Maybe there's a way to do it like that, it certainly gets the right answer, but that would not normally be considered the way to go. The 3D harmonic oscillator has only 3 degrees of motional freedom, and they are all vibrational. I think you are thinking of diatomic molecules, and their vibrational degree of freedom is often not excited, so they only "count" as 5 degrees of freedom in most applications. But you get the right answer of 3kT-- the reason is that each of the 3 degrees of freedom counts twice, once in momentum space and once in position space. That's because a different momentum in each direction counts as a different state, and a different position in each direction also counts because there is potential energy associated with those displacements-- free particles have a different way of counting positional states, it depends on the volume allowed per particle.

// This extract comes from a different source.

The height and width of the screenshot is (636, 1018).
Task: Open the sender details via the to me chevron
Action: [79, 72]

Maybe the best way to see this is the full result. The average energy is a probability weighted sum over all the possible states of the oscillator, where the relative probability of each state is the Boltzmann factor, e-(px2+py2+pz2+x2+y2+z2)/kT. (where for simplicity I've scaled p2 to 2m and x2 to 2/k, rescaling by a constant is no big thing). Counting states in phase space is like integrating over phase-space volume, so that's over dpxdpydpzdxdydz, and the weighted average of the energy requires that we multiply the integrand in the numerator by the energy, px2+py2+pz2+x2+y2+z2. The denominator is the normalization of the weighted sum, so is exactly like the integral in the numerator but without that last energy factor. Each of these integrals is completely separable, so just do a change of variables in each one that sends either something that looks like p2/kT or like x2/kT into a dummy variable like z2. The energy factor that is only in the numerator then ends up looking like 6kTz2, and the action of the integration acts only on the z variables. 5 of the 6 integrals always cancel top and bottom, and the one that doesn't cancel gives 1/2. So you end up with 6kT/2 = 3kT. Thus it is often said that every degree of freedom that shows up as a quadratic in the energy contributes kT/2 to the average energy.
Note that neither k nor m matters, we scaled them out and they never came back. That's why your way might be equivalent, you are in effect doing it in spherical rather than Cartesian coordinates, and scaling out the m and k makes it ambiguous as to which are kinetic energies and which are potential. Your 3 degrees of translational freedom map into my 3 degrees of momentum, and your 2 degrees of rotational energy map into 2 of my vibrational degrees of freedom. I think the correspondence might just be coincidental, however.